April 19, 2005
By Brian Tom
They've been examined from head to toe, tested both physically and mentally and run through the gauntlet of every imaginable football drill. They've answered all the tough questions, flown across country--sometimes several times--and met with strangers who through watching film and their every move during visits will determine their future.
So goes the life of every National Football League draft prospect. After being under the microscope of the watchful eyes of NFL scouts, it will all come to a head this Saturday and Sunday as the NFL conducts its two-day 2005 Draft in New York City. And even then, there are still no guarantees for those who have survived one of the most grueling job interviews in the world.
One person who shouldn't have to immediately worry about his financial future is former Husky offensive tackle Khalif Barnes. Barnes has been projected by most draft experts as being picked in the middle-to-the-end of the first round. Yet still, Barnes has no guarantees as to where he will go in the draft.
"I guess it would be one thing to be nervous if you knew where exactly you were going, but for me it's who knows," says Barnes. "There's so many things being thrown out there (about where he'll be drafted). You think you're going somewhere and then all of the sudden you're with a team that you never really even talked to. So, it's really up in the air."
Barnes is use to uncertainty. He was a redshirt defensive lineman his first year at Washington after arriving from Mount Miguel High School outside of San Diego. He switched during practice for the 2001 Rose Bowl to the offensive side of the ball, a move that he didn't fully embrace until the coaches told him he'd be given every opportunity to win a starting spot for the next year's home opener versus Michigan.
Barnes ended up winning that spot for the 2001 opener and started every game for the Huskies until breaking his wrist five games into the 2004 season. With that break, Barnes' senior season was over and left him with some ground to make up before the NFL draft.

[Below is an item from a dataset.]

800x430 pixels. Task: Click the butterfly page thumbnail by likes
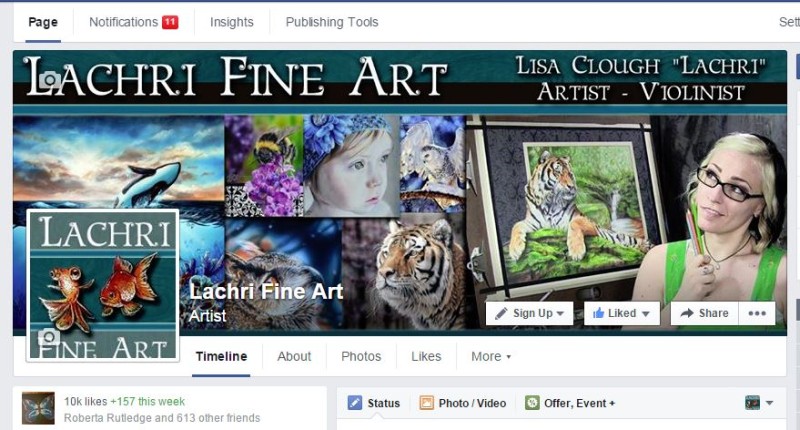(x=38, y=408)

Barnes rehabbed religiously and worked himself back into playing shape before the Senior Bowl where NFL coaches teem to look for the next great thing. Barnes arrived at the camp with little reputation, but he left raising the eyebrows of NFL scouts and draft pundits. He followed that up with a stellar workout at the NFL combine and personal workouts where he further impressed with his speed and overall athleticism. Now the 6-foot-6, 305-pound stands as one of the top three offensive tackles available in the entire draft.
"I had a little more work to do than the other tackles like Jammal (Brown of Oklahoma) and Alex (Barron of Florida State)," said Barnes about coming off his injury. "I missed six games and they played a full season. For me it was a personal thing to show them that I'm at equal caliber with those guys."

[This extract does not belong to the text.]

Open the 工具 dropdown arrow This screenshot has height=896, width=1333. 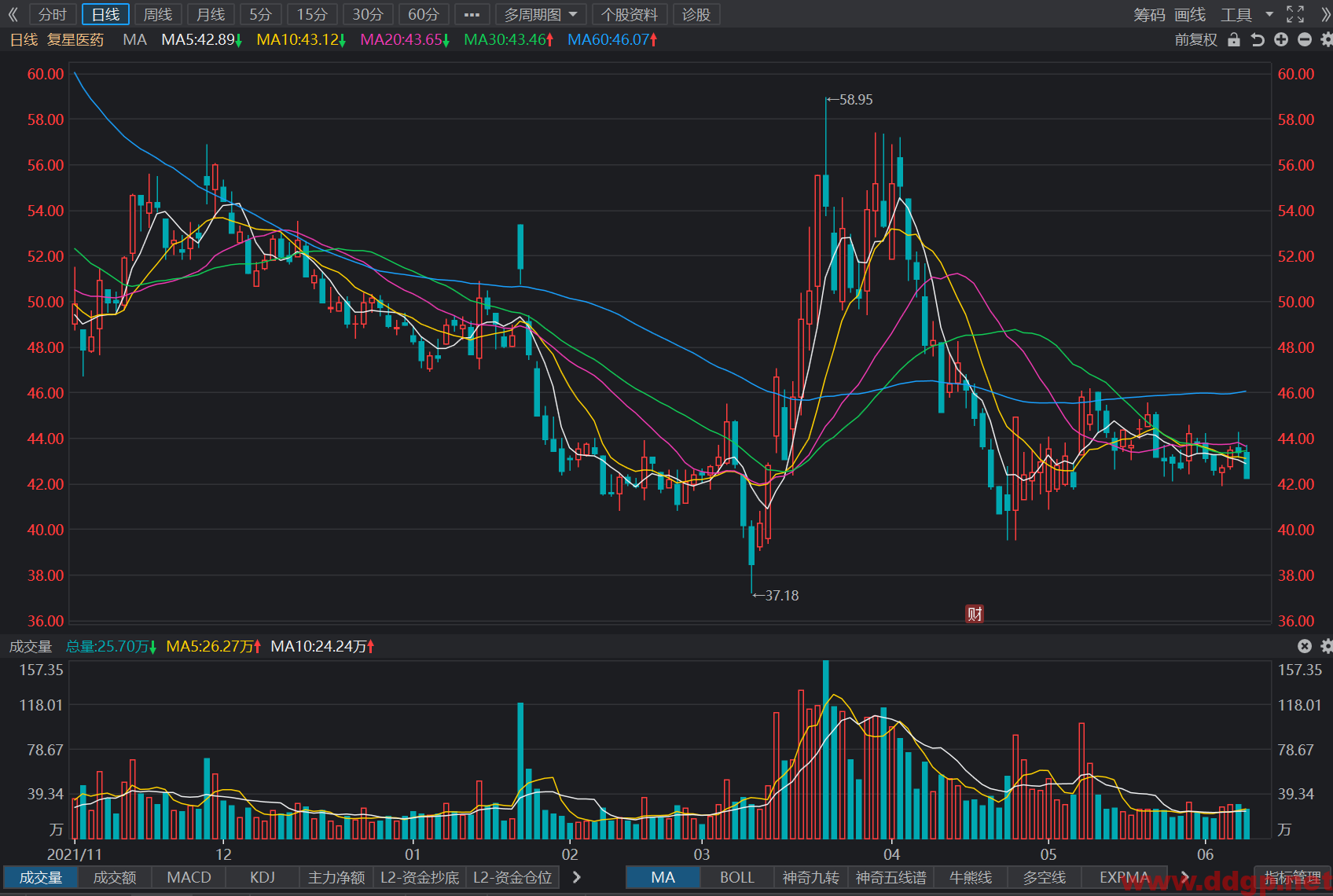[1269, 14]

Now that Barnes has elevated himself to elite status, it's time for him to sit back and soak it all in. Barnes plans on watching the draft at home in San Diego with friends and family. If all goes as planned, he'll hear his name several hours into the draft's first round. Once his name is called he claims he'll celebrate for 10 minutes and then its back to business as usual in order to earn a roster spot.
"I'm up for whatever," says Barnes. "Where ever I get my named called, I'm going to be ready to work. Along with also being drafted in the first round, you have to keep in mind that you have to go in there and do what they drafted you to do. You're a first round pick, so a lot of high things are expected of you."
Several other Huskies will be in the same boat as Barnes, anticipating where they will start their NFL careers. Cornerback Derrick Johnson, fullback Zach Tuiasosopo and wide receiver Charles Frederick all could be late first or second day picks. Tight end Jon Lyon, linebacker Tim Galloway and cornerback Sam Cunningham hope to be invited by NFL teams to fight for roster spots as free agents.
But like Barnes and the rest of the draft prospects there are no guarantees. Just hopes of continuing a dream that not everyone gets to live through.
"This is fun for me because it doesn't happen to everybody," says Barnes about the draft process. "Sure, everybody that wants to play this game comes into college saying `I want to be a high draft pick'. It's one thing to say that and then actually go through the four or five year process and now actually be a week away of possibly doing that. In that regards, it's a heck of a deal I think."